▶ _Reading passage_
────────────────────────────────────────

Here’s a short and, I think, uplifting story about some of the good work coming out of prisons. Inmates in the Oregon State Penitentiary just donated $1000 to HOME Youth and Resource Center, a day shelter and drop-in center for homeless and at-risk youth in Salem. That’s $1000 directly from inmates’ personal funds, where an average inmate may make $50 per month working in the prison.
Nearly a year ago, my Inside-Out class at the penitentiary chose to work as a group to sponsor a hygiene drive for HOME, in hopes of helping homeless teens and ultimately keeping them out of prison. We were all amazed at the generosity of the inmate population as they donated brand new bottles of shampoo, toothbrushes, deodorant, razors, and socks from their own scarce supply. As I wrote about in an earlier post, we were able to deliver more than a dozen boxes of hygiene supplies and OSU tee-shirts to the shelter. It was a great day.
The Statesman-Journal published an editorial that described our project like this:
Inderbitzin also challenged the 31 participants to “develop a small-scale, doable prevention project that we could put into action before the quarter was over…They came through in a big way,” she said. “There are a number of aspects to their project, but their main focus was to help homeless teenagers in the Salem area.”
OSU students updated a resource guide for homeless teens. These “outside” students also collected new hygiene products from inmates, prison staff members and even the OSU football team. The “inside” students collected a dozen boxes of products from the inmates and prison staffers. The “outside” students delivered the items to a Salem outreach program lastweekend.

────────────────────────────────────────

▶ _Required tasks_
**a.** Answer these questions from the prison donation story:
(i) How much money did the inmates donate to HOME Youth and Resource Center?
(ii) How many participants did Inderbitzin challenge to develop a prevention project?
(iii) From whom did the "outside" students collect new hygiene products?
**b.** Return the part of the prison donation story that runs from "Here’s a short" down to "in the prison.", copied word for word.

▶ _Dataset extract_
────────────────────────────────────────

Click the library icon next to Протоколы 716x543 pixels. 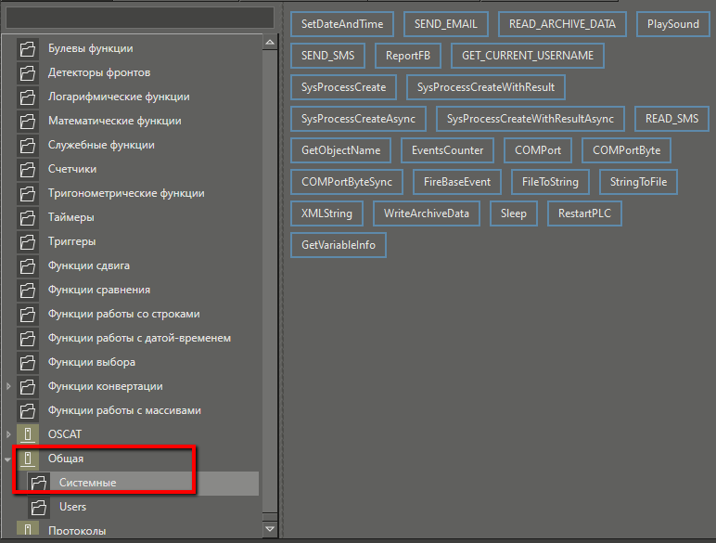click(27, 531)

────────────────────────────────────────

▶ _Answer set_
**a.**
(i) $1000
(ii) 31
(iii) Inmates, prison staff members, and the OSU football team

**b.**
Here’s a short and, I think, uplifting story about some of the good work coming out of prisons. Inmates in the Oregon State Penitentiary just donated $1000 to HOME Youth and Resource Center, a day shelter and drop-in center for homeless and at-risk youth in Salem. That’s $1000 directly from inmates’ personal funds, where an average inmate may make $50 per month working in the prison.